◆ **TO DO**
Render the material as a numbered list, starting with its first line and ending with the line that contains "coord(464,563)", both included. Omit blank lines.

(Dataset entries)
————

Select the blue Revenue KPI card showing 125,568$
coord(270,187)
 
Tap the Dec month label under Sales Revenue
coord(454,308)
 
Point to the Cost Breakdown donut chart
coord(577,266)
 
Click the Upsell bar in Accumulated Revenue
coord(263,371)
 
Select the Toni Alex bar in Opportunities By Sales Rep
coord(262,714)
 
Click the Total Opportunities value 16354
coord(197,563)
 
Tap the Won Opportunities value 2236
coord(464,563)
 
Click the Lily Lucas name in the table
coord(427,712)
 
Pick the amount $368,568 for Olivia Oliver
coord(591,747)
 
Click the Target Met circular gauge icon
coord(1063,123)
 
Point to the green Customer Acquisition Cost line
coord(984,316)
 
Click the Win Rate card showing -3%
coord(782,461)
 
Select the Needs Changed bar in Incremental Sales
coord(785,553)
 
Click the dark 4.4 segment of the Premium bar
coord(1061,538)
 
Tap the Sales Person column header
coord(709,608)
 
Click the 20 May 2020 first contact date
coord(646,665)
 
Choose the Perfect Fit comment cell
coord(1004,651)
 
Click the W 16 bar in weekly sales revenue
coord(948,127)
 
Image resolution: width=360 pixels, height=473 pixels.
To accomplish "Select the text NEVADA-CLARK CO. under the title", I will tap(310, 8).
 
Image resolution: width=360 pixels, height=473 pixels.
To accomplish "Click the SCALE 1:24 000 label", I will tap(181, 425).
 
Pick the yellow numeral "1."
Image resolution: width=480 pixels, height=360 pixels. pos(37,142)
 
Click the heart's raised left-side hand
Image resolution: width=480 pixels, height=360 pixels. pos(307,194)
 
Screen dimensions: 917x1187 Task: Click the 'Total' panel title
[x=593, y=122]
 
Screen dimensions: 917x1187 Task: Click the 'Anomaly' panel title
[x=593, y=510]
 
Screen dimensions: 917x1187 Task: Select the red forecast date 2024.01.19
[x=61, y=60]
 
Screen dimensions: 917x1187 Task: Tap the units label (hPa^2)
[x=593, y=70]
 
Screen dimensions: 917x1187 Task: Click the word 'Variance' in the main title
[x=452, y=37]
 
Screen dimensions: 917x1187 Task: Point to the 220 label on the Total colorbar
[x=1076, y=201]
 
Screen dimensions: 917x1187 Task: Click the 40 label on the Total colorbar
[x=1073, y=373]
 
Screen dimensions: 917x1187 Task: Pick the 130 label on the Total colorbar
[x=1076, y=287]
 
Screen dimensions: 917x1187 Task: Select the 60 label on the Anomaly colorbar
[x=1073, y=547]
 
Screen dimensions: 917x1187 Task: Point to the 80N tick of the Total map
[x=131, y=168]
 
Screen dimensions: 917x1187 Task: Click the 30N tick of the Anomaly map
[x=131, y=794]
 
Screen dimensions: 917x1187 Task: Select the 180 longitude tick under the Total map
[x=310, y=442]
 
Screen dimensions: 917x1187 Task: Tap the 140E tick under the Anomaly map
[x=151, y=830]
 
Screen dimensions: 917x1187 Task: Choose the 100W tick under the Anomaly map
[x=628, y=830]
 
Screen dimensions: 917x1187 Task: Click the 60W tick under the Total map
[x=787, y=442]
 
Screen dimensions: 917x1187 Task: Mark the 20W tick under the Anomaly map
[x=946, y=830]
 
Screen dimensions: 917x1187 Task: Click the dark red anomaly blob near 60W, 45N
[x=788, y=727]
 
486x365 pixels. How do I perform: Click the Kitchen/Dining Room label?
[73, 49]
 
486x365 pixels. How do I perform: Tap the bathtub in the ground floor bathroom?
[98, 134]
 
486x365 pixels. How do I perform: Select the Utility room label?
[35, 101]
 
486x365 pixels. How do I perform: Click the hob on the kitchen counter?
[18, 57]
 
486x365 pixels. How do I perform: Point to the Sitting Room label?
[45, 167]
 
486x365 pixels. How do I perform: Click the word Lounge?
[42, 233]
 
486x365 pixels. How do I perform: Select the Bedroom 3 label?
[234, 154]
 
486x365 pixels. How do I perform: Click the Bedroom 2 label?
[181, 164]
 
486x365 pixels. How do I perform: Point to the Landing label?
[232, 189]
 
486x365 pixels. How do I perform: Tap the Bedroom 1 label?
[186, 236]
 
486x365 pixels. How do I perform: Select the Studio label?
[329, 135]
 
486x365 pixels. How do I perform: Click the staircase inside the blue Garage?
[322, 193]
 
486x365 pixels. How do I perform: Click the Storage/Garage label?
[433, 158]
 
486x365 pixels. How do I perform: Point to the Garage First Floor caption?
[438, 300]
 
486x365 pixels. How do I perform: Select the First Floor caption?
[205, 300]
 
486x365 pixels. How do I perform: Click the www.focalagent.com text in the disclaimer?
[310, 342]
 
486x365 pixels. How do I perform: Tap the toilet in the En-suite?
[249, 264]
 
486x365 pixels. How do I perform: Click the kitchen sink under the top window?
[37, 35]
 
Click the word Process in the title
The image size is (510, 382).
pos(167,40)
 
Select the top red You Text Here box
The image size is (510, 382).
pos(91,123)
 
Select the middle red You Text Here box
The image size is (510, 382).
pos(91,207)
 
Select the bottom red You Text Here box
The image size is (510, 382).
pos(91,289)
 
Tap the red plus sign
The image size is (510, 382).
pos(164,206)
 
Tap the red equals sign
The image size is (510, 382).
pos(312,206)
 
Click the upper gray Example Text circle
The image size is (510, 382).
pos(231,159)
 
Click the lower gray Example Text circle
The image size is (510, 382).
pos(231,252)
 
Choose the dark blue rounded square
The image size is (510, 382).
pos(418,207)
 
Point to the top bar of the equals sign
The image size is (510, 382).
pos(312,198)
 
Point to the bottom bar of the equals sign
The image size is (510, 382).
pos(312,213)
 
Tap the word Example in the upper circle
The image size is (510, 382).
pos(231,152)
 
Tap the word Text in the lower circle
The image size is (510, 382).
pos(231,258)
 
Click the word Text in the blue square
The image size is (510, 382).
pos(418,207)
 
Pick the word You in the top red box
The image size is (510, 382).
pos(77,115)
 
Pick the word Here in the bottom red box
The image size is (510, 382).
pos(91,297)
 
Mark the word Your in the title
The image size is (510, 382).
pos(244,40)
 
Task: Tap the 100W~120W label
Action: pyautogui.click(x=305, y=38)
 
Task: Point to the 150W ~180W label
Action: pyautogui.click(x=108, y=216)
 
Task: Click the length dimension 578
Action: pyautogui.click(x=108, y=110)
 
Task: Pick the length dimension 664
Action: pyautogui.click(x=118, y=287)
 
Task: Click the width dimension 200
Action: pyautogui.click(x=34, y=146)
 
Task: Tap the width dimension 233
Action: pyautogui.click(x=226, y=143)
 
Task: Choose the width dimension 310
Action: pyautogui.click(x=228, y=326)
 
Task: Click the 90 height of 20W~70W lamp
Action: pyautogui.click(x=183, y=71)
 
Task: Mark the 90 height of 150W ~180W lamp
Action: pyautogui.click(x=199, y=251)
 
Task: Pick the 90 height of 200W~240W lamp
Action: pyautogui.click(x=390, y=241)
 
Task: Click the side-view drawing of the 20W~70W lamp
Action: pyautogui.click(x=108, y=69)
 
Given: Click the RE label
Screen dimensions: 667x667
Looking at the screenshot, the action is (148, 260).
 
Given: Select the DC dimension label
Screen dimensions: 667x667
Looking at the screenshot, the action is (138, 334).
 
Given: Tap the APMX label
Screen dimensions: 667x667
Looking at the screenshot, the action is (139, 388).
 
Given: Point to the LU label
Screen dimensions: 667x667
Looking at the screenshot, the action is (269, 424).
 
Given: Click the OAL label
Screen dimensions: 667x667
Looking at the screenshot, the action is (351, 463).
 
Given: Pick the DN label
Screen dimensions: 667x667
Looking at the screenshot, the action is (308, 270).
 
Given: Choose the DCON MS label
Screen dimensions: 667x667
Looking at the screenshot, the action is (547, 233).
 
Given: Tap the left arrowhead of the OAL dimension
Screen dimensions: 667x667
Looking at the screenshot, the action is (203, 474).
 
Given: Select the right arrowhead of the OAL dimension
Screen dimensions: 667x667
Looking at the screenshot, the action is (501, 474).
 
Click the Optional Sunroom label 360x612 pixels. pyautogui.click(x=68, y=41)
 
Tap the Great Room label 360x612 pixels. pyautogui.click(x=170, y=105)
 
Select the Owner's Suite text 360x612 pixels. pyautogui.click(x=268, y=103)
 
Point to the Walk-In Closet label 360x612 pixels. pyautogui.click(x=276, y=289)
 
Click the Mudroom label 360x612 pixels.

————

◆ **SOLUTION TO THE PROBLEM**
1. Select the blue Revenue KPI card showing 125,568$
2. coord(270,187)
3. Tap the Dec month label under Sales Revenue
4. coord(454,308)
5. Point to the Cost Breakdown donut chart
6. coord(577,266)
7. Click the Upsell bar in Accumulated Revenue
8. coord(263,371)
9. Select the Toni Alex bar in Opportunities By Sales Rep
10. coord(262,714)
11. Click the Total Opportunities value 16354
12. coord(197,563)
13. Tap the Won Opportunities value 2236
14. coord(464,563)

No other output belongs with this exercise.